17 Scheepherdis camen aboue, and dreuen hem awei; and Moises roos, and defendide the dameselis; and he watride `the scheep of hem.
Maar daar de herders haar kwamen verjagen, sprong Moses haar te hulp, en gaf haar kudde te drinken.
18 And whanne thei hadden turned ayen to Jetro, her fadir, he seide to hem, Whi camen ye swiftliere than ye weren wont?
Toen ze bij haar vader Reoeël kwamen, vroeg hij: Waarom zijt ge vandaag zo vroeg terug?
19 Thei answeriden, A man of Egipt delyuerede vs fro the hond of scheepherdis; ferthermore and he drow watir with vs, and yaf drynk to the scheep.
Zij antwoordden: Een Egyptenaar heeft ons van de herders bevrijd, ook water voor ons geput, en de kudde laten drinken.
20 And he seide, Where is that man? whi leften ye the man? clepe ye hym, that he ete breed.
Toen zei hij tot zijn dochters: Waar is hij? Waarom hebt gij dien man daar laten staan? Nodigt hem uit, om mee te eten.
21 Therfor Moises swoor, that he wolde dwelle with Jetro; and he took a wijf, Sefora, `the douyter of Jetro.
Zo besloot Moses bij dien man te blijven; en deze gaf Moses zijn dochter Sippora tot vrouw.
22 And sche childide a sone to hym, whom he clepide Gersan, and seide, Y was a comelyng in an alyen lond. Forsothe sche childide an othir sone, whom he clepide Eliezer, and seide, For God of my fadir is myn helpere, and delyuerede me fro the hond of Farao.
Zij baarde een zoon, dien hij Gersjom noemde; want hij zeide: Ik toef als gast in een vreemd land.
23 Forsothe aftir myche tyme the kyng of Egipt diede, and the sones of Israel inwardli weiliden for werkis, and crieden, and the cry of hem for werkis stiede to God.
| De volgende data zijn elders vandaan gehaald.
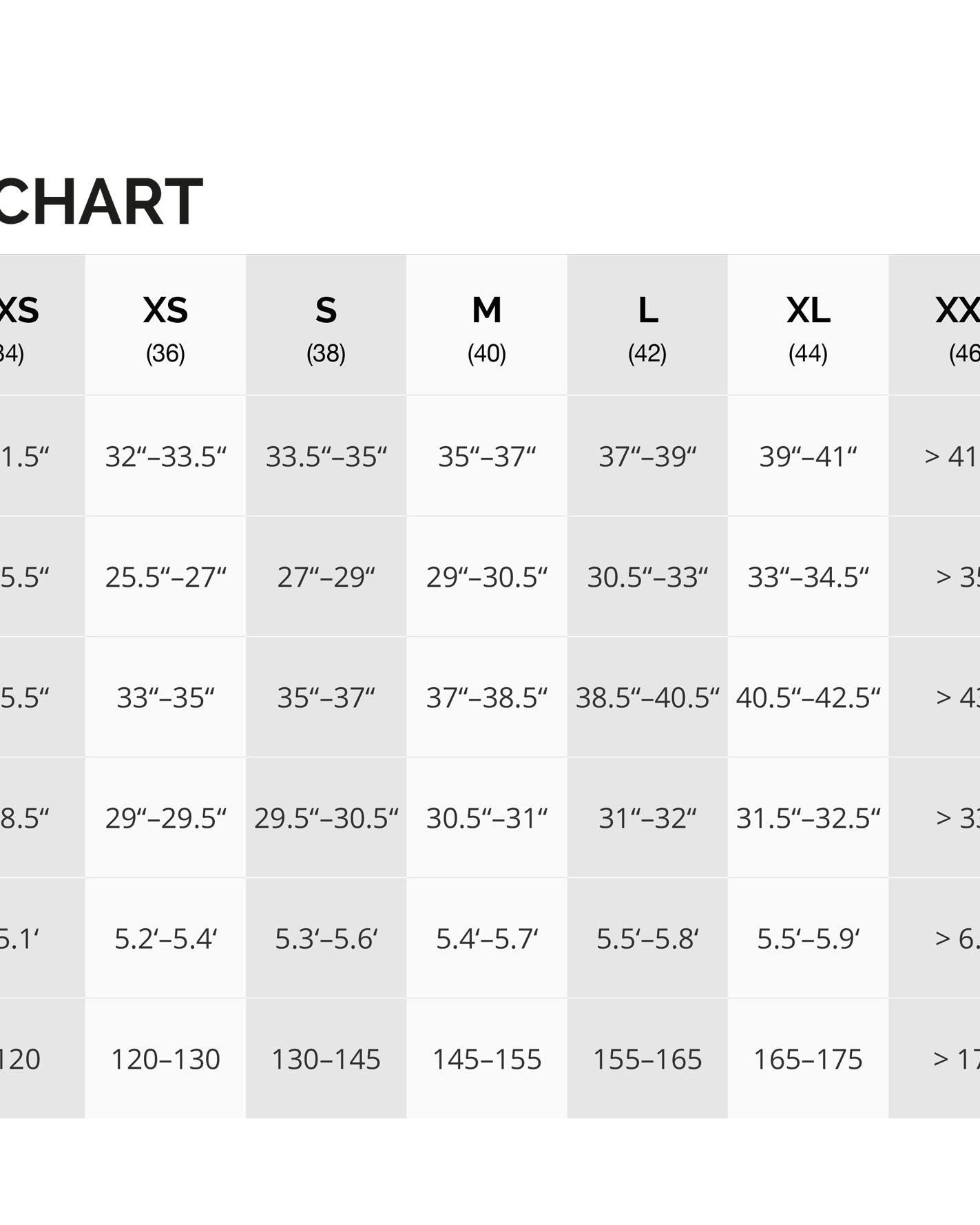Click the 40.5“–42.5“ cell
This screenshot has height=1225, width=980.
point(808,698)
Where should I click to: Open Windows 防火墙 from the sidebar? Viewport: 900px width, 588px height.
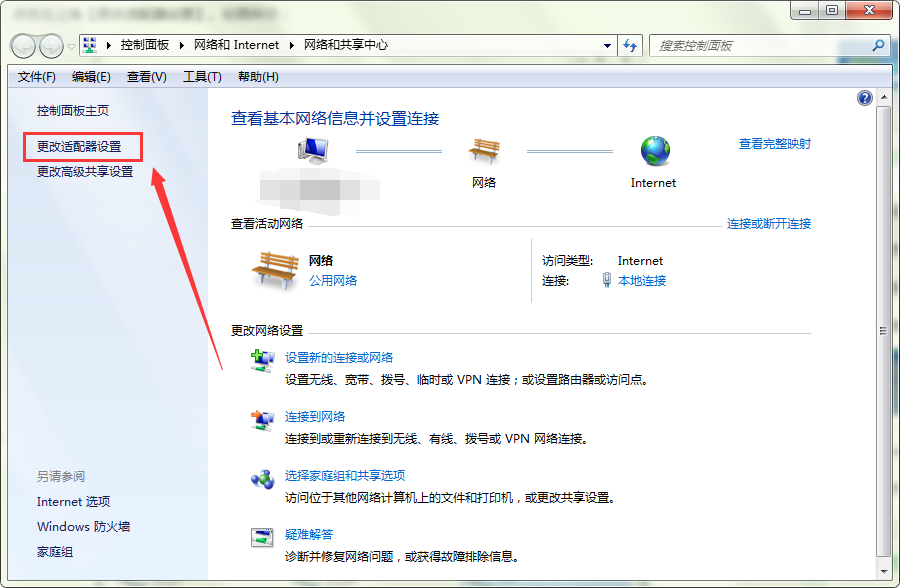[x=84, y=527]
In die lange tussentijd was de koning van Egypte wel gestorven, maar de Israëlieten zuchtten en klaagden nog steeds onder de zware arbeid, en hun geschrei om verlossing uit de slavernij steeg omhoog tot God.
24 And he herde the weilyng of hem, and he hadde mynde of the boond of pees, which he hadde maad with Abraham, Ysaac, and Jacob; and he bihelde the sones of Israel,
God hoorde hun kermen en was zijn Verbond met Abraham, Isaäk en Jakob indachtig.
25 and knewe hem.
God zag neer op Israëls kinderen en bekommerde Zich om hun lot.